La responsabilità per i danni cagionati da cose in custodia, prevista dall’art. 2051 c.c., ha carattere oggettivo, essendo sufficiente, per la sua configurazione, la dimostrazione da parte dell’attore del verificarsi dell’evento dannoso e del suo rapporto di causalità con il bene in custodia: una volta provate queste circostanze, il custode, per escludere la sua responsabilità, ha l’onere di provare il caso fortuito, ossia l’esistenza di un fattore estraneo che, per il suo carattere di imprevedibilità e di eccezionalità, sia idoneo ad interrompere il nesso causale.

Tuttavia, nei casi in cui il danno non sia effetto di un dinamismo interno alla cosa, scatenato dalla sua struttura o dal suo funzionamento, ma richieda che l’agire umano, e in particolare quello del danneggiato, si unisca al modo di essere della cosa, essendo essa di per sé statica e inerte, per la prova del nesso causale occorre dimostrare che lo stato dei luoghi presentava un’obiettiva situazione di pericolosità, tale da rendere molto probabile, se non inevitabile, il danno.

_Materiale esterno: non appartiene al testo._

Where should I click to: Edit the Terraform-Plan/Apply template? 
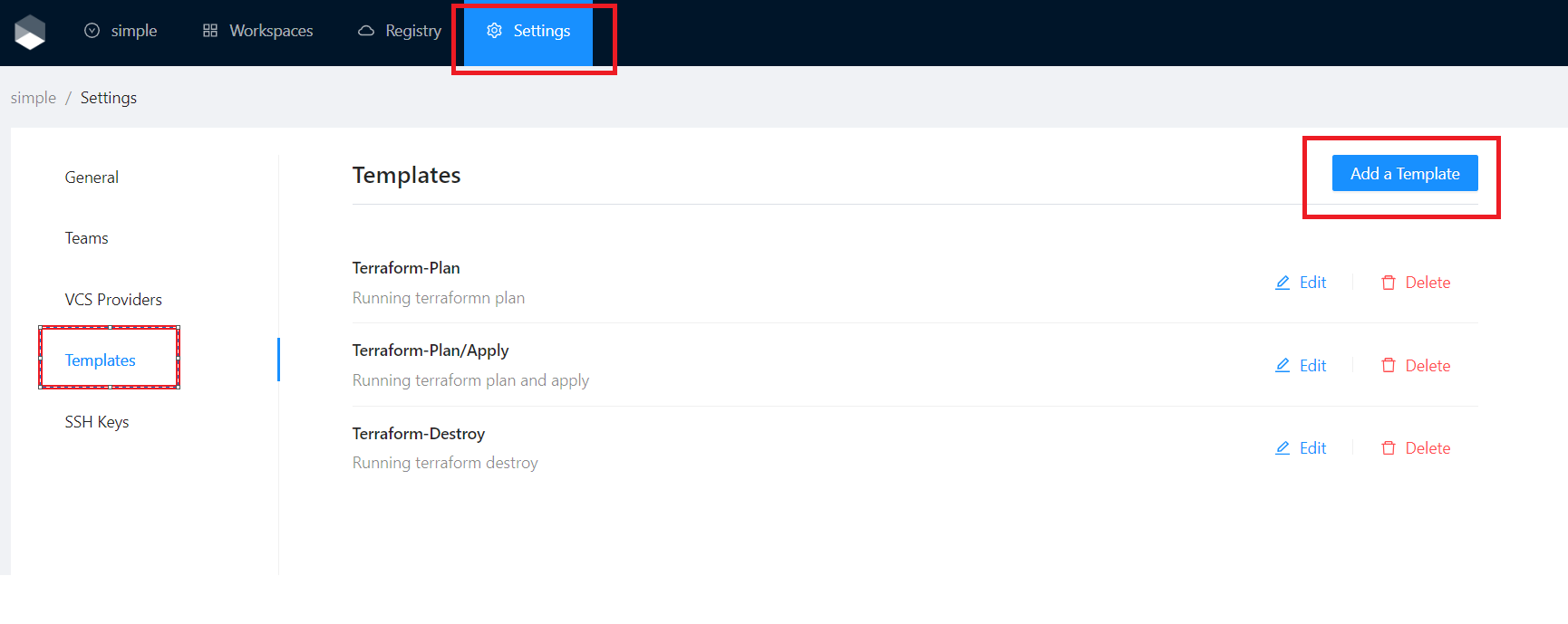1301,366
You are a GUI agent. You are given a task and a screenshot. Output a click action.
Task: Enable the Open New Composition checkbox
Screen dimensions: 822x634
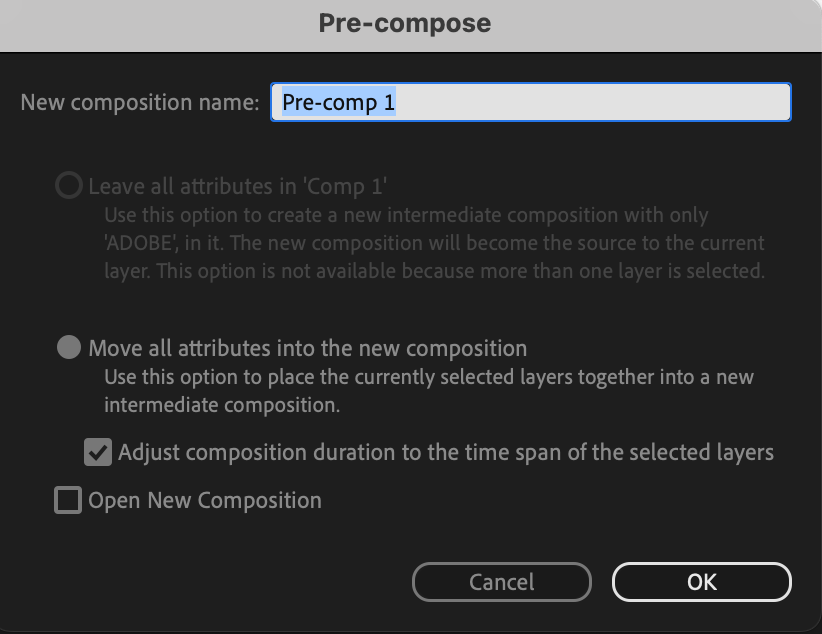click(68, 500)
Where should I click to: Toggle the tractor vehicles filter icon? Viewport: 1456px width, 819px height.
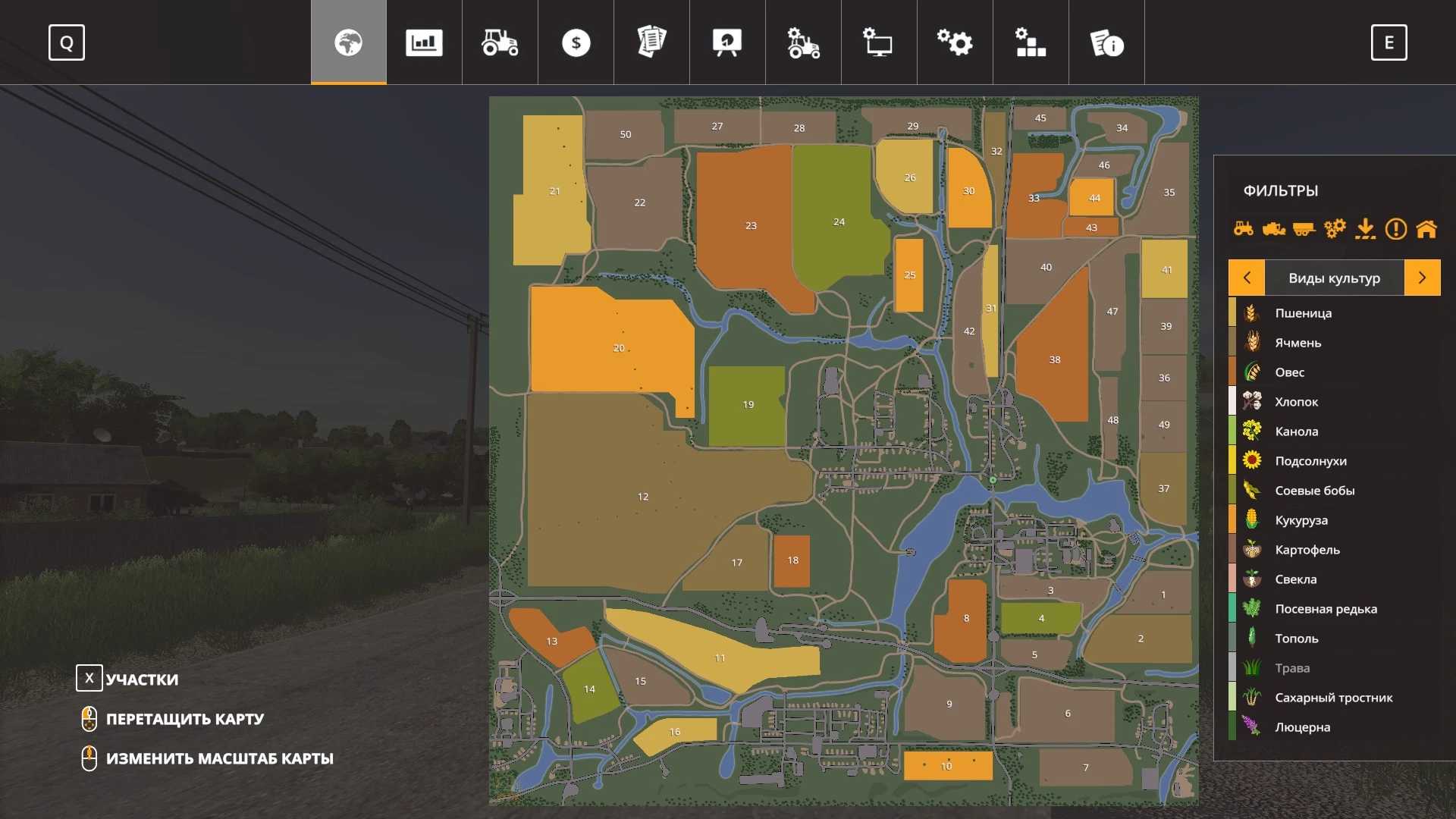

Nel casi di specie, è stato escluso il risarcimento in favore del danneggiato, che era caduto da uno scalino di una scaletta di ferro che consentiva la discesa a mare, atteso che il fatto che sugli ultimi gradini della scala non fossero state applicate strisce antiscivolo non era incompatibile con una struttura dei gradini di per sé predisposta per evitare di scivolare; il Giudice di Merito aveva inoltre evidenziato che il particolare luogo in cui era avvenuto l’infortunio richiedeva, da parte dei fruitori, una particolare attenzione, a esso adeguata.